The right to life and liberty – a right to die?

The national debate over the legalization of passive euthanasia was sparked by a favourable 2011 Supreme Court judgment in the case of 66-year-old Mumbai nurse Aruna Shanbaug, who was in a permanent vegetative state for more than 40 years after being sexually assaulted.

The question that arises at this juncture is as to whether right to life enshrined in Article 21 of the Constitution includes right to die. If such a right is recognised, that would provide immediate answer to the issue involved, which is pertaining to voluntary or passive euthanasia. However, the judgments of this court, as discussed hereinafter, would demonstrate that no straightforward answer is discernible and, as observed above, the position regarding euthanasia is somewhat complex in the process.

The legal position which stands as of today is that right to life does not include right to die. It is in this background we have to determine the legality of passive euthanasia. I may add that the issue is not purely a legal one.
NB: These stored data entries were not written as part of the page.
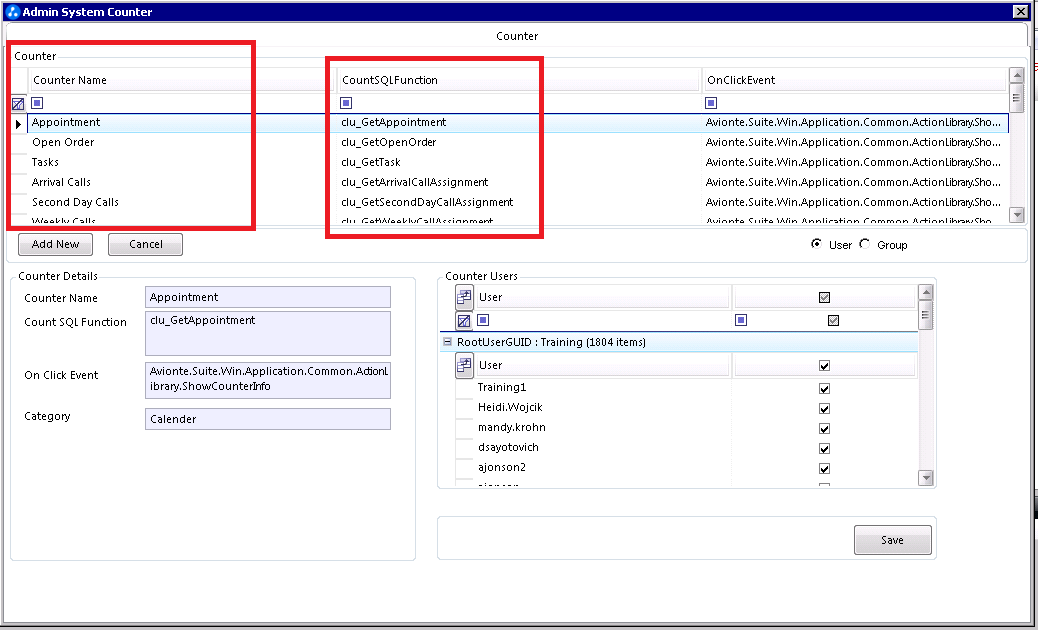Uncheck the checkbox beside Heidi.Wojcik

point(824,408)
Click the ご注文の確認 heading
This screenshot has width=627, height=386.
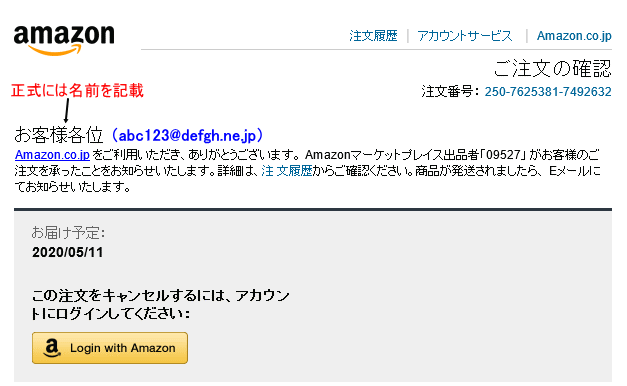tap(553, 68)
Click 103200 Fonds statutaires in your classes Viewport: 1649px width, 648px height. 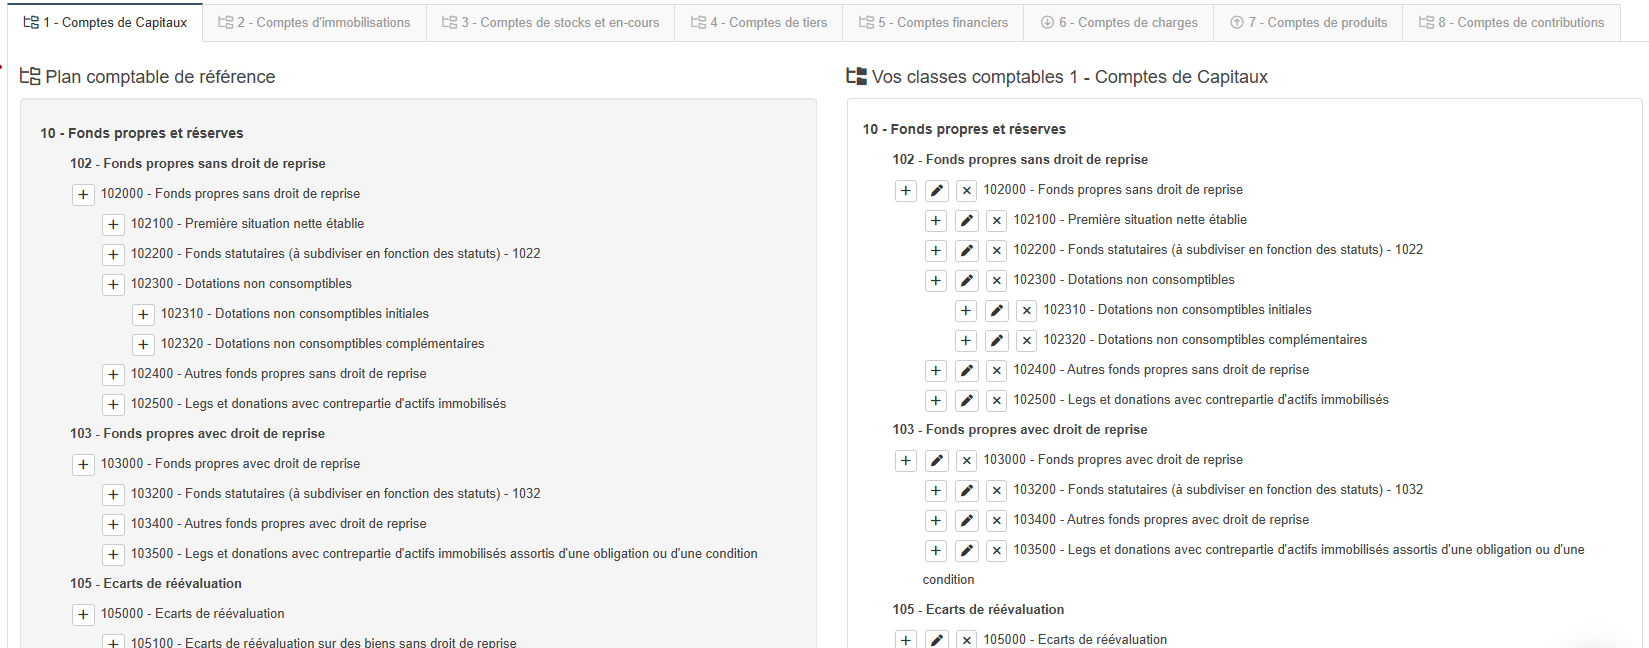[1218, 490]
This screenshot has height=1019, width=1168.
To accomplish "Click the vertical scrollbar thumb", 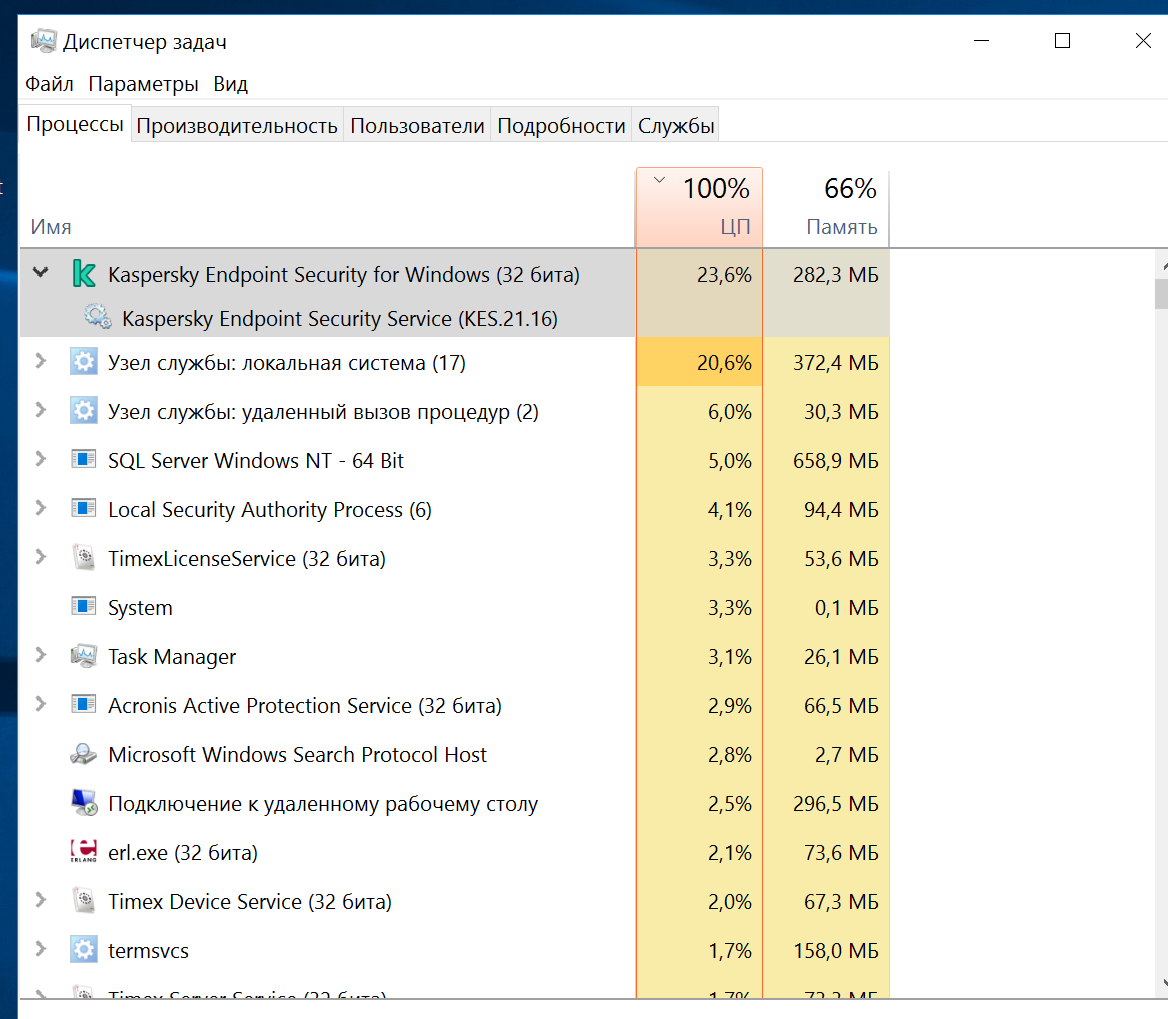I will coord(1161,293).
It has moral and philosophical overtones. It has even religious overtones. Life is mortal. It is transitory. It is as fragile as any other object. It is a harsh reality that no human being, or for that matter, no living being, can live forever. Nobody knows how long he/she will be able to live.

This court acknowledges its awareness of the sensitive and emotional nature of euthanasia controversy, and the vigours of opposing views, even within the medical fraternity, and seemingly absolute convictions that the subject inspires. This is so demonstrated above while discussing philosophical, moral, ethical and religious overtones of the subject involved. These valid aspects, coupled with one’s attitude towards life and family and their values, are likely to influence and to colour one’s thinking and conclusions about euthanasia. Notwithstanding the same, these aspects make the case as ‘hard case’. However, at the end of the day, the court is to resolve the issue by constitutional measurements, free of emotion and of predilection.

A living will

The bench laid down strict conditions for creating and executing a living will.
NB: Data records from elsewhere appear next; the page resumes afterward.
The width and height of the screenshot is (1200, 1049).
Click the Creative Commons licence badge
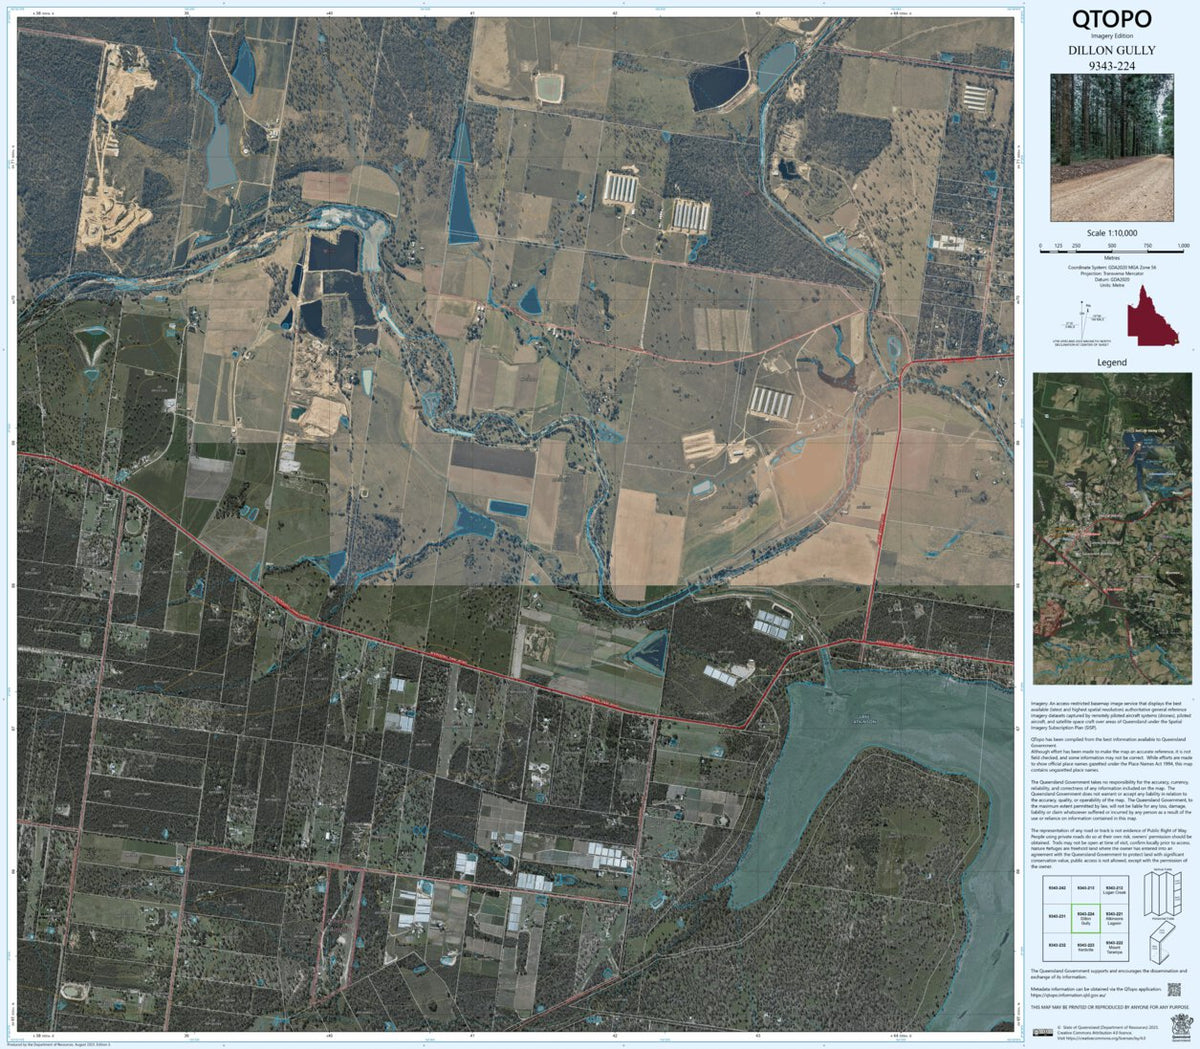(1043, 1032)
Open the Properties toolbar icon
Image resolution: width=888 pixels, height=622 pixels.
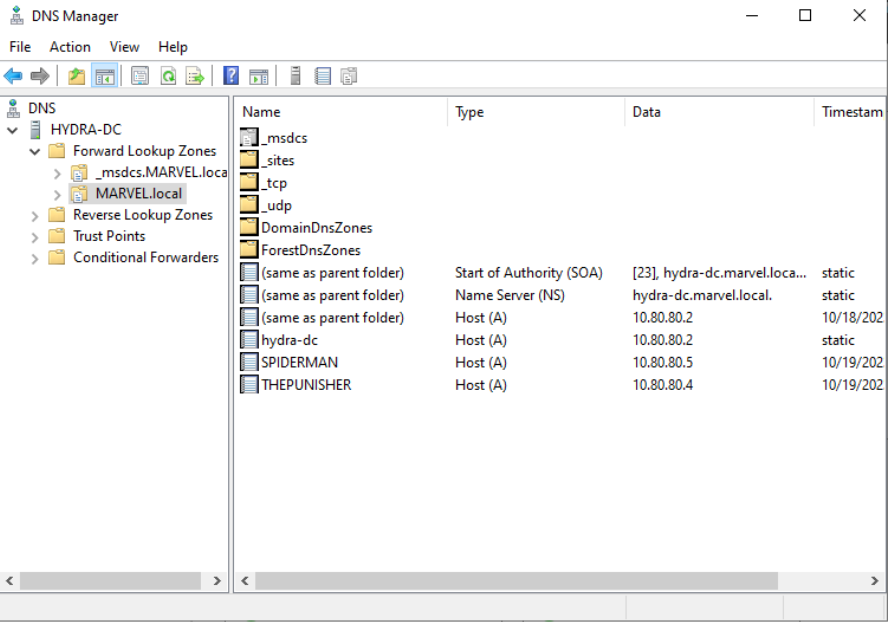tap(140, 76)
For the creating of a living will, it must be made by an adult “in his normal state of health and mind”. The document should indicate the circumstances when treatment which will “only delay the process of death that may otherwise cause him or her pain, anguish and suffering and leave the executor in a state of indignity” may be withdrawn. Unclear and ambiguous living wills would not be executed, the bench said. The living will should also name a guardian, who can be a relative or a friend, to give consent for stopping the treatment. It should be ratified by a judicial magistrate.

As regards the execution of the living will, this includes the setting up of two medical boards and certification by the judicial magistrate. It also directed high courts to maintain a record of all living will documents prepared within the state.

Justice AK Sikri: “My last remarks are a pious hope that the legislature would step in at the earliest and enact a comprehensive law on ‘living will/advance directive’ so that there is a proper statutory regime to govern various aspects and nuances thereof which also take care of the apprehensions that are expressed against euthanasia.”

What’s next?

In the absence of a legal Advance Directive, the procedure provided for the said category hereinbefore shall be applicable. The directive and guidelines shall remain in force till the Parliament brings a legislation in the field.

The government has proposed a bill to legalize passive euthanasia, after two law commission reports of 2006 and 2012. The Medical Treatment of Terminally Ill Patients (Protection of Patients and Medical Practitioners) Bill (2016) however, is yet to be tabled before the Parliament. Additional solicitor general PS Narasimha, who represented the government in the case, said that the bill was at initial stage. “It’s a tentative bill. The process of legislation will take into account the suggestions given by the court.”